§ 指示: 下の、旅客機の燃料消費と個人のエコ意識についての本文を、一字も変えずに全文出力すること。

§ 本文抜粋:
---

あのさ、旅客機って毎日毎日ばんばかばんばか飛んでるじゃないの。国内便も国際便も。そのうえ自衛隊やら世界中の軍隊も、戦闘機だの輸送機だのを飛ばしてるじゃないのこの原油高のご時勢に。まぁ原油の価格はちょっと置いとくとしてですね、いや、あそこらへんの分野の1日当たりの燃料の消費量ってどのくらいになるんかなぁとか考えたりして。

前に成田空港に行ったら、離陸したジャンボジェットの4基のエンジンから黒々とした排気が後ろに伸びてるのが見えてさ(別に異常燃焼してたわけじゃなく、飛行機をほぼ真後ろのアングルから見てたんで、排気に少量含まれるススが強調されて見えたんだと思う)、あまりにもあからさまな石油大量消費を目の当たりにして、ちょっと愕然としちゃったというか。

何が言いたいかっつうと、企業や国家の日常的な活動としてこんだけ派手に石油由来の二酸化炭素が堂々と吐き出される中、個人としてエコ意識を高めて生活に気を付けることにどれだけの意味があるのか、と。もちろんエネルギーの節約で光熱費が浮くなら環境保護との合わせ技として意味があることだけどさ、例えば志の高い人だと、10年やそこらじゃ投資を回収できないのを理解しつつ太陽光発電や風力発電を家でやってたりするよね。

---

§ データ抜粋:
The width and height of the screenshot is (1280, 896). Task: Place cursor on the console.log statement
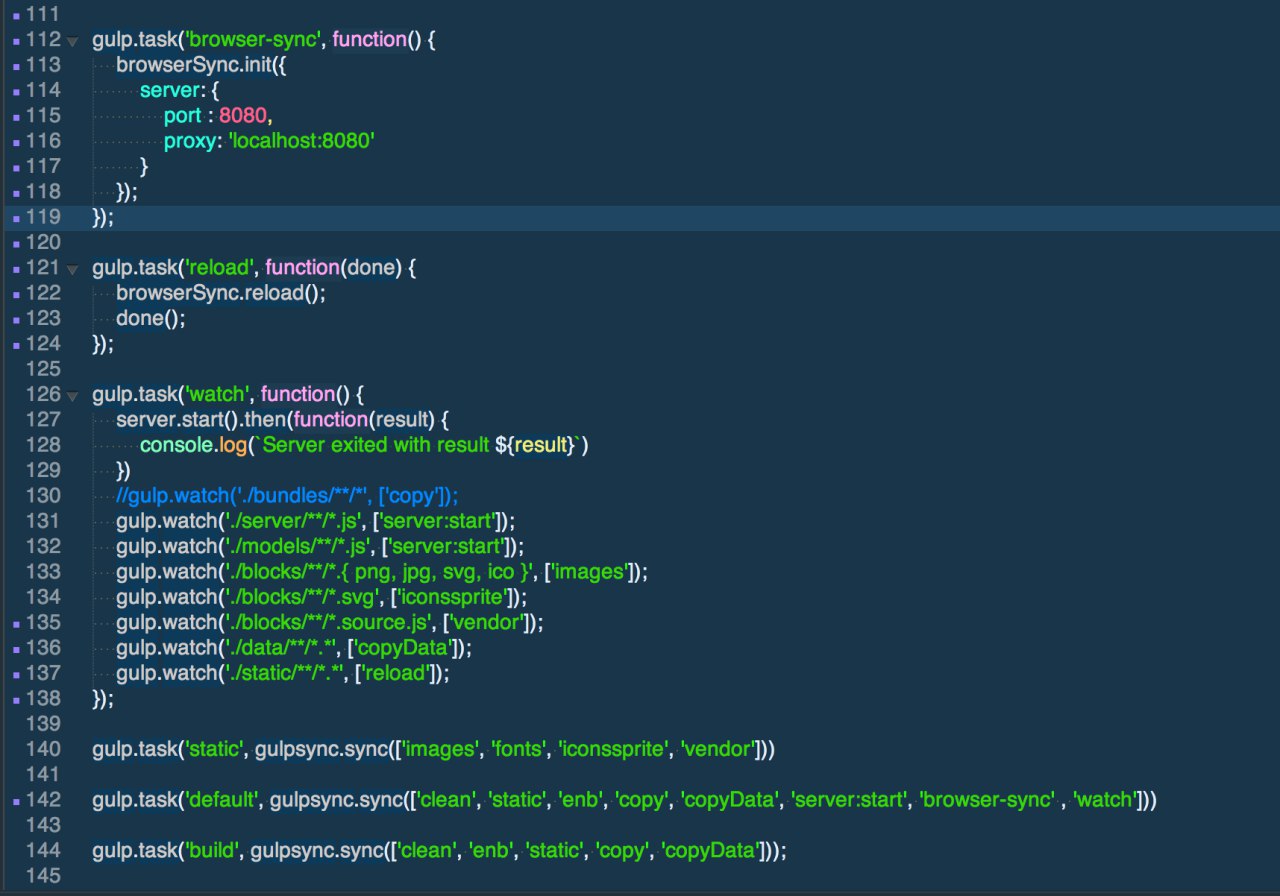click(364, 445)
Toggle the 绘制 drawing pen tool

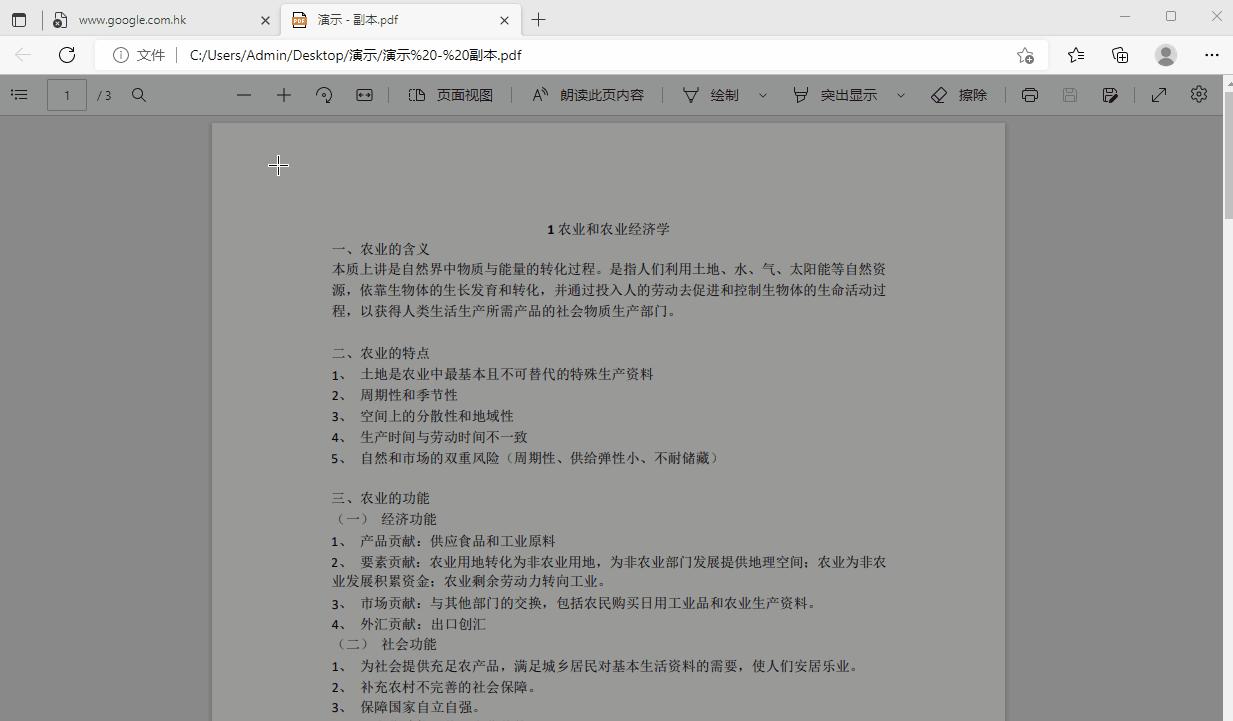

---

§ 結果は以下:
あのさ、旅客機って毎日毎日ばんばかばんばか飛んでるじゃないの。国内便も国際便も。そのうえ自衛隊やら世界中の軍隊も、戦闘機だの輸送機だのを飛ばしてるじゃないのこの原油高のご時勢に。まぁ原油の価格はちょっと置いとくとしてですね、いや、あそこらへんの分野の1日当たりの燃料の消費量ってどのくらいになるんかなぁとか考えたりして。

前に成田空港に行ったら、離陸したジャンボジェットの4基のエンジンから黒々とした排気が後ろに伸びてるのが見えてさ(別に異常燃焼してたわけじゃなく、飛行機をほぼ真後ろのアングルから見てたんで、排気に少量含まれるススが強調されて見えたんだと思う)、あまりにもあからさまな石油大量消費を目の当たりにして、ちょっと愕然としちゃったというか。

何が言いたいかっつうと、企業や国家の日常的な活動としてこんだけ派手に石油由来の二酸化炭素が堂々と吐き出される中、個人としてエコ意識を高めて生活に気を付けることにどれだけの意味があるのか、と。もちろんエネルギーの節約で光熱費が浮くなら環境保護との合わせ技として意味があることだけどさ、例えば志の高い人だと、10年やそこらじゃ投資を回収できないのを理解しつつ太陽光発電や風力発電を家でやってたりするよね。